What the exercise asks:
Express as a JSON list of strings, one string per line, everything from the line containing "Describe the element at coordinates (548, 218)" down to the line containing "coordinates (24, 128).", leaving out blank lines.

Recorded information:
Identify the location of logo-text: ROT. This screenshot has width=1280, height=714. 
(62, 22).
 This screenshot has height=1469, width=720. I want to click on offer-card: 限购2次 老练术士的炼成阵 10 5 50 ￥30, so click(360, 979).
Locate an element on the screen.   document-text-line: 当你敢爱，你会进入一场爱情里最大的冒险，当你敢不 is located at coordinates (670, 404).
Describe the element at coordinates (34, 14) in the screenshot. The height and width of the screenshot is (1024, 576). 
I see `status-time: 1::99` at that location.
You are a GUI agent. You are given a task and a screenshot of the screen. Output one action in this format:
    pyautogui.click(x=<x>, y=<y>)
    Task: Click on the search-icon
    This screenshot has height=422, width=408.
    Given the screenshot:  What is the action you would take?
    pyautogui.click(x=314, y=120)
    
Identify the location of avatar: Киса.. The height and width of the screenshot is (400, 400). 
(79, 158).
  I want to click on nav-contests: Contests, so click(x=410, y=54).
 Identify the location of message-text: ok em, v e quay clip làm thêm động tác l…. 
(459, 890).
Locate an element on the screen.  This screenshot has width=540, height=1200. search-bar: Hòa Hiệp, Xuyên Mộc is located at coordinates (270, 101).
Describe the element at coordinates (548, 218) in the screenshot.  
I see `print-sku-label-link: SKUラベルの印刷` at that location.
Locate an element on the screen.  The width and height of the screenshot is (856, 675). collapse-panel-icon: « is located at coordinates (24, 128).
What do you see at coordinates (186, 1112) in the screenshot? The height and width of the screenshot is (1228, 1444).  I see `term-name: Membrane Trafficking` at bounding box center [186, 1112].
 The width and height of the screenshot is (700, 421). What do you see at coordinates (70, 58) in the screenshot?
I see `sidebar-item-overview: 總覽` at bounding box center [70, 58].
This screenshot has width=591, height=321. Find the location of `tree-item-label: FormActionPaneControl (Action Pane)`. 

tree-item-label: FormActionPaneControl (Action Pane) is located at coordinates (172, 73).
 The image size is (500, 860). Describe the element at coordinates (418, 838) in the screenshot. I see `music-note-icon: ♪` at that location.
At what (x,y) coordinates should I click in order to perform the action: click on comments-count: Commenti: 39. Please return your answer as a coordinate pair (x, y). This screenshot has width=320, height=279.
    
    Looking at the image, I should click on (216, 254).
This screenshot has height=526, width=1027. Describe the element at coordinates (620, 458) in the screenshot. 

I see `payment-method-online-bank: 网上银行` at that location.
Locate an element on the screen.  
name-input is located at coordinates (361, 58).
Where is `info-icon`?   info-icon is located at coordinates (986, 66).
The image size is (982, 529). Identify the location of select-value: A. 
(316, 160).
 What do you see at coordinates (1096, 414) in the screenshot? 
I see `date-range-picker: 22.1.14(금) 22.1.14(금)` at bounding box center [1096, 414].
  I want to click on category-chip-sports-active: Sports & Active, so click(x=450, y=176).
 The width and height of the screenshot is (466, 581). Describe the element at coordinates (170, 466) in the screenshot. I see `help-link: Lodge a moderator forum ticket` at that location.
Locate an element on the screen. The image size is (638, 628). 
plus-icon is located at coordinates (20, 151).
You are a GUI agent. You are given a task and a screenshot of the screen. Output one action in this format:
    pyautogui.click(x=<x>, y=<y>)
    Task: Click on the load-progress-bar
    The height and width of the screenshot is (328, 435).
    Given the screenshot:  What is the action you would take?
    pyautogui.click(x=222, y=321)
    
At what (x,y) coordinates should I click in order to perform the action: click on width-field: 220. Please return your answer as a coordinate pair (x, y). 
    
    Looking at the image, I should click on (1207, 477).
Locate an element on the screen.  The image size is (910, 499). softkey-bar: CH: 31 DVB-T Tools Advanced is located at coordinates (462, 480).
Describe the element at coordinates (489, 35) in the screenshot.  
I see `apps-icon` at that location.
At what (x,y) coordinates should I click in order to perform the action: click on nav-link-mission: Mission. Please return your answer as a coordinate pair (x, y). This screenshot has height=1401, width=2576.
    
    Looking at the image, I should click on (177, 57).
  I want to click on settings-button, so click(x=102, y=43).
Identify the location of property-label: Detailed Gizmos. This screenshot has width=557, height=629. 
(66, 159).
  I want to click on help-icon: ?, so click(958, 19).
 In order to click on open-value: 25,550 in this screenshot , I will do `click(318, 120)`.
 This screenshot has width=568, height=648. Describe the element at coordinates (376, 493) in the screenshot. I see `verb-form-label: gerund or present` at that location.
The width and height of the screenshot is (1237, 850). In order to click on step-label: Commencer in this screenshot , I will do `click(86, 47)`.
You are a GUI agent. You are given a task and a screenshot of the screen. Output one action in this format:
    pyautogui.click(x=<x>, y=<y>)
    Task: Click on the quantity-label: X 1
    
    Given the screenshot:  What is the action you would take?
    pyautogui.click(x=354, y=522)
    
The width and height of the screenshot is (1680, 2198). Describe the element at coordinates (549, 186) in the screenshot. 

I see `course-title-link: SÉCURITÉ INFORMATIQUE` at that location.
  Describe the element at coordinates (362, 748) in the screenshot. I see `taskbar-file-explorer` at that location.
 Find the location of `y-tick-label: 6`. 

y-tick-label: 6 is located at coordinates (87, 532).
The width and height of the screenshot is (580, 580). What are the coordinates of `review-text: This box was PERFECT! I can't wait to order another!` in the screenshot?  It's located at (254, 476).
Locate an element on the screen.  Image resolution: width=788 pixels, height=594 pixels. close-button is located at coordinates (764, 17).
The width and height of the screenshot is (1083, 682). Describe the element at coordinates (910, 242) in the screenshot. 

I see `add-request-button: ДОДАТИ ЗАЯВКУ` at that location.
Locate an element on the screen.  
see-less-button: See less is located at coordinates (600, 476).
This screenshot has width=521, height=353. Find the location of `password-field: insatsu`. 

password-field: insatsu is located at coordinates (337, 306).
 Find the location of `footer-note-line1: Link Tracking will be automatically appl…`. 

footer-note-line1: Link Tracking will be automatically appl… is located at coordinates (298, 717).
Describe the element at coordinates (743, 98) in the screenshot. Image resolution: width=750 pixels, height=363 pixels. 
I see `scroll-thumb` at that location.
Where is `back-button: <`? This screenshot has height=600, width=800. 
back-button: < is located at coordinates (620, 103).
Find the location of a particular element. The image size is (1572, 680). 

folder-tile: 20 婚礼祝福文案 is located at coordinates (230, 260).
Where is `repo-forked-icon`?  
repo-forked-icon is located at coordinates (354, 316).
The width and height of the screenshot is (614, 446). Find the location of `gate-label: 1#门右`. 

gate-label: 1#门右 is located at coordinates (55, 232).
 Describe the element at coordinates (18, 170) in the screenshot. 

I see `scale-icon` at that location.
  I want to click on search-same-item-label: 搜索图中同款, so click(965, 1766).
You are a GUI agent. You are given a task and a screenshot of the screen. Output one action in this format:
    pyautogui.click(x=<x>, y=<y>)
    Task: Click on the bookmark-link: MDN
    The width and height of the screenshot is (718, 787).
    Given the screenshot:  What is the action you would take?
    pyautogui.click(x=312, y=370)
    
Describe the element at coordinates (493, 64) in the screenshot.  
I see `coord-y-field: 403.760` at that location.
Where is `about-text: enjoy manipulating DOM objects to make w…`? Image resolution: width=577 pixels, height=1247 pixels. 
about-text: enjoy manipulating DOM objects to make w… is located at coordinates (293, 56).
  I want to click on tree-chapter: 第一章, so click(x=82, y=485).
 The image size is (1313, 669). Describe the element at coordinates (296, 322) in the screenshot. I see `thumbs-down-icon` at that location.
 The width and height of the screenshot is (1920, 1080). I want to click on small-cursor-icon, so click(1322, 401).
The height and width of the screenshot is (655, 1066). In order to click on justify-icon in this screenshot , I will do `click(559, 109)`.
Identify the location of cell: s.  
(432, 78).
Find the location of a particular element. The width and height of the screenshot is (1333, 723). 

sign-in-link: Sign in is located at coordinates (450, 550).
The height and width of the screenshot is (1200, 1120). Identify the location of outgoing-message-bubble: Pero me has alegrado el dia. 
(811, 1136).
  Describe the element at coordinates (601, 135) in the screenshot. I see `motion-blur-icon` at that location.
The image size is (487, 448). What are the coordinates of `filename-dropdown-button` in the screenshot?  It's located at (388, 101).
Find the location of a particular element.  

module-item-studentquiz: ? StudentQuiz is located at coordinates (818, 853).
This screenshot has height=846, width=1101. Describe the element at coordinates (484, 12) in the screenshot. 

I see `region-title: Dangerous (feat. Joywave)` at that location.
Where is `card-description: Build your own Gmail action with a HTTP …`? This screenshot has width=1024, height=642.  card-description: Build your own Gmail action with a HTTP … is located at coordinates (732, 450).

Answer section:
[
  "Describe the element at coordinates (548, 218) in the screenshot.  ",
  "I see `print-sku-label-link: SKUラベルの印刷` at that location.",
  "Locate an element on the screen.  The width and height of the screenshot is (856, 675). collapse-panel-icon: « is located at coordinates (24, 128)."
]